You seem to miss the point of Zizek's book. It doesn't matter whether Irving was guilty or not, or whether he received a fair trial or not, the point is that while liberals in the west rail against the implicit lack of freedom of expression in the muslim world (where any attack on the prophet would result in a violent reprisal), they themselves only defend freedom of speech within the framework of their own, violently imposed systems. This is his point.

He uses a joke (uncharacteristically enough!) in another book about this: a colonial administrator travels up an African river to speak to some tribal leaders. Hearing reports from the chiefs he asks one of them: 'what is happening with the cannibal situation?'
Chief: 'There are no more cannibals, sir.
Admin: why not?
Chief: We ate the last one yesterday.

The chief, as the one imposing the particular order, is also free from those own orders. The point is that western liberals organise their own legal frameworks and rights systems, including all the ambiguities or hidden contradictions (i.e. the law against holocaust denial), which are then used to morally reprimand other people for not respecting those same rights.

Even if you want to take issue with his example of Irving, he provides numerous other examples; we are expected to rally against the violence of terrorism while we bombard Iraqis, we call for intervention against the janjaweed militias in Sudan while we allow other african countries to slowly rot in aids epidemics and poverty. It is not just about hypocrisy, it is abut how at the basic socio-symbolic level, one type of violence appears as posited and the other is invisible.


I think you are mistaken on many levels.

The first being the labeling of Z as a postmodernist. I don't think he actually fits this bill. You should really read more Z before you try to pin him down. In his Totalitarian book he calls postmodernism the great myth of modernism.

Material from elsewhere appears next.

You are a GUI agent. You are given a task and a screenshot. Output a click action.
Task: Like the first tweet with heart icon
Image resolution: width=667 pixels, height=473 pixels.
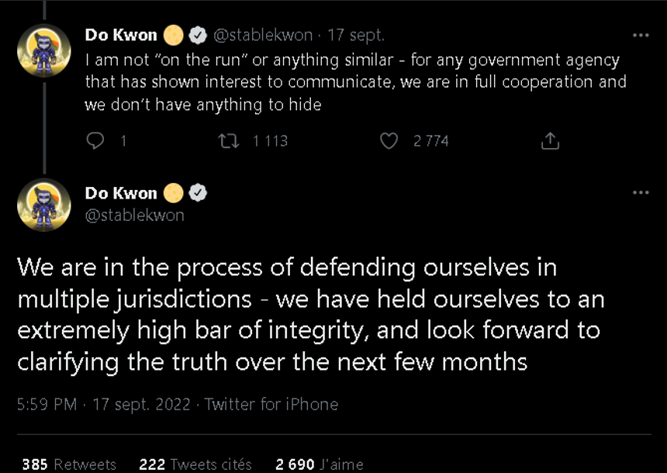pyautogui.click(x=389, y=140)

I also think it is a mistake to say it is a mistake to have "No Socrates". Z is a Materialist not an Idealist. Why must we tie all great knowledge to a realm of Ideas that exists beyond reality??

Come on man! Get Real!!


I agree with you to a point. Zizek picked an inflammatory example, and certainly it was for the intended effect. It caused an intense reaction, because the subject is undeniably horrible. If it were a fable, which certainly is not, it would be no less, perhaps more horrible. Stepping away a bit, however, I see something more happening here. Having our faces rubbed into the unavoidable subject of the inherent contradiction of violence built into our western societies. Even when we dismiss Zizek's affront, to lay his "violence" at our feet, we can do nothing worse than ignore it. We must continue to talk about the contradictions what we live with everyday, why we accept them, and ask how we can do better. Zizek is only a messenger, and a very untidy one at that.

Account Deleted

Nigel, it'd be very interesting for you to have a discussion with Zizek and upload it on to youtube or here. I sense a frustration on your part towards Slavoj, which is in part understandable, but having a discussion with him could be very fruitful. I haven't seen him in an discussion in which he is seriously challenged. And perhaps he can illustrate your mistakes too, if there are any, in your criticisms of his work.